Dia menambahkan bahwa pergerakan emas terlihat jauh lebih stabil dari hampir 10 tahun yang lalu. Ia menambahkan, ada alasan fundamental yang mendukung harga emas di level saat ini.

Risiko Emas di 2021: Vaksin Covid-19

Foto: Dok Antam

Adam Perlaky, Manajer Riset Investasi di Dewan Emas Dunia, yang juga berpartisipasi dalam webinar itu, mengatakan bahwa dia juga mengharapkan emas bisa terus mendapatkan keuntungan dari ketidakpastian investor lebih lanjut di tahun depan.

“Kami belum pernah melihat [senetimen] yang seperti pandemi Covid-19, dan kami benar-benar tahu seperti apa dampak ekonomi penuhnya,” katanya.

Perlaky mencatat bahwa emas terus menjadi aset safe-haven yang menarik bagi investor karena valuasi pasar ekuitas (saham) diperdagangkan pada level rekor alias kemahalan, dan imbal hasil (yield) obligasi tetap pada posisi terendah dalam sejarah, sehingga kurang menarik.

Dia menambahkan, obligasi tidak memberikan perlindungan kepada investor seperti yang pernah dilakukan instrumen seperti emas.

“Model portofolio 60/40 [membagi porsi investasi 60:40] di investasi tradisional tidak berfungsi, dan saya tidak melihat model itu kembali dalam waktu dekat,” katanya.

“Menciptakan portofolio multi-aset global yang mencakup sebagian emas adalah cara yang tepat.”

Milling-Stanley mengatakan bahwa penelitian dari State Street menunjukkan bahwa memegang alokasi 10% dalam emas memberikan keuntungan terbesar bagi investor untuk menurunkan risiko dan volatilitas pasar sambil tetap memberikan potensi imbal hasil terbaik.

Mengenai seberapa tinggi harga emas bisa naik pada tahun 2021, Milling-Stanley mengatakan bahwa dia melihat potensi emas mencapai perkiraan US$ 2.300/troy ons.

“Sulit untuk membuat celah di beberapa perkiraan yang melihat emas bisa ke US$ 2.300 per ons,” katanya. “Mengingat apa yang telah terjadi dan ke mana arah kebijakan moneter, angka prediksi ini bukanlah prakiraan yang luar biasa.

Menurut Milling-Stanley dan Perlaky, risiko emas terbesar tahun depan tetap dari vaksin virus Covid-19. Sentimen positif investor telah meningkat dalam beberapa pekan terakhir karena harapan mulai tumbuh bahwa ekonomi global akan pulih lebih cepat dari yang diharapkan.
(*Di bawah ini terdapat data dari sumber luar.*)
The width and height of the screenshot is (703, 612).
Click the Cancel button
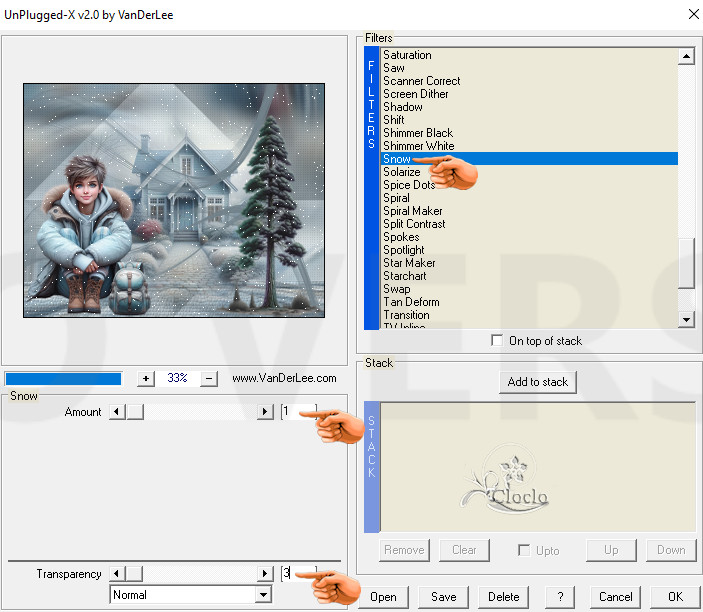point(615,597)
Ketika ekonomi pulih, biasanya emas bakal ditinggalkan investor yang mencari aset yang lebih agresif.

Namun, kedua analis pasar ini juga mencatat bahwa ketidakpastian tidak akan hilang dalam waktu dekat.
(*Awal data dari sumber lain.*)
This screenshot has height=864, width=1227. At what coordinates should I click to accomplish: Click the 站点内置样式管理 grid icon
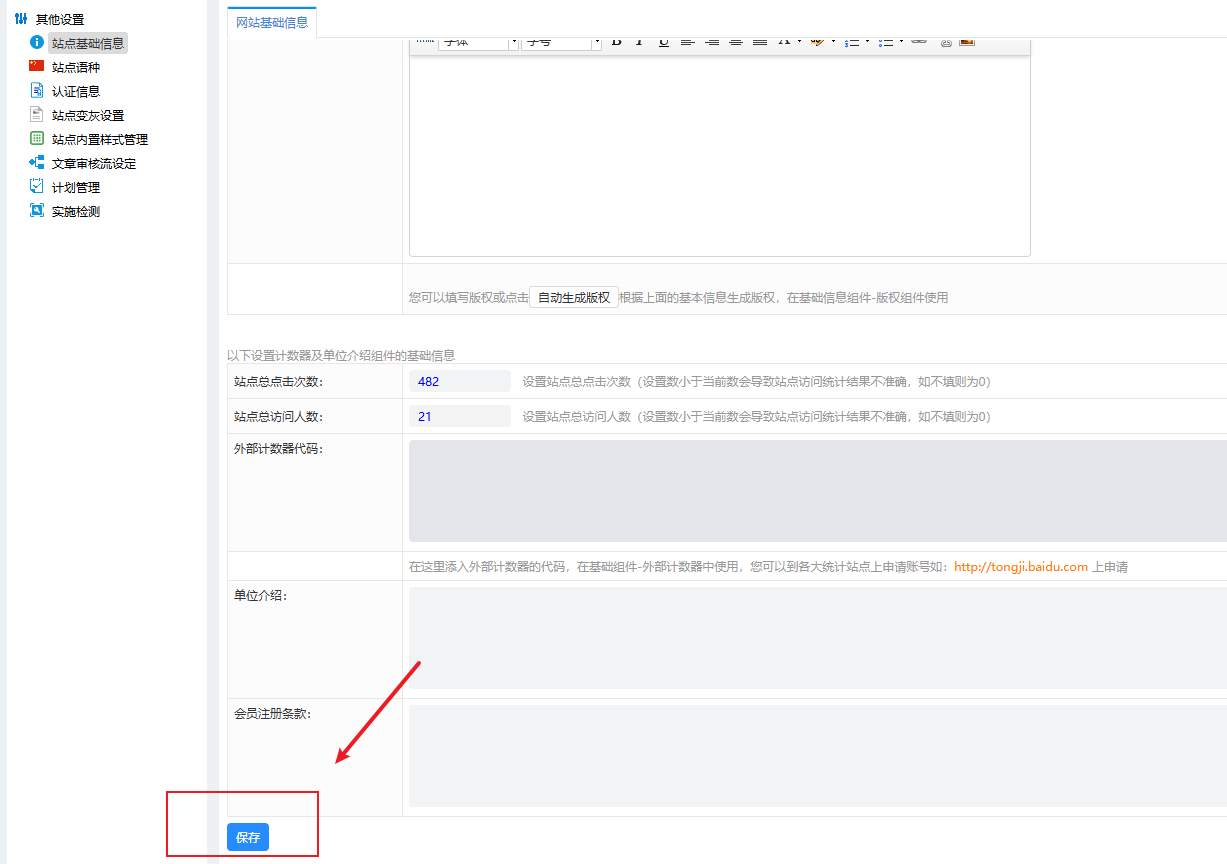[x=37, y=138]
“Saya tidak berpikir sentimen risiko akan menjadi tema yang konsisten di AS atau di seluruh dunia, dan saya pikir investor masih akan melihat emas sebagai aset safe-haven,” kata Milling-Stanley

Pada Selasa lalu, harga emas dunia akhirnya kembali melesat setelah menurun dalam berapa hari terakhir. Ekspektasi cairnya stimulus fiskal di Amerika Serikat (AS) membuat harganya kembali melesat.

Melansir data Refinitiv, harga emas dunia pada Selasa melesat 1,44% ke US$ 1.853,46/troy ons di pasar spot. Sementara pada perdagangan Rabu (16/12/2020) pukul 15:55 WIB, emas menguat 0,43% ke US$ 1.861,51/troy ons.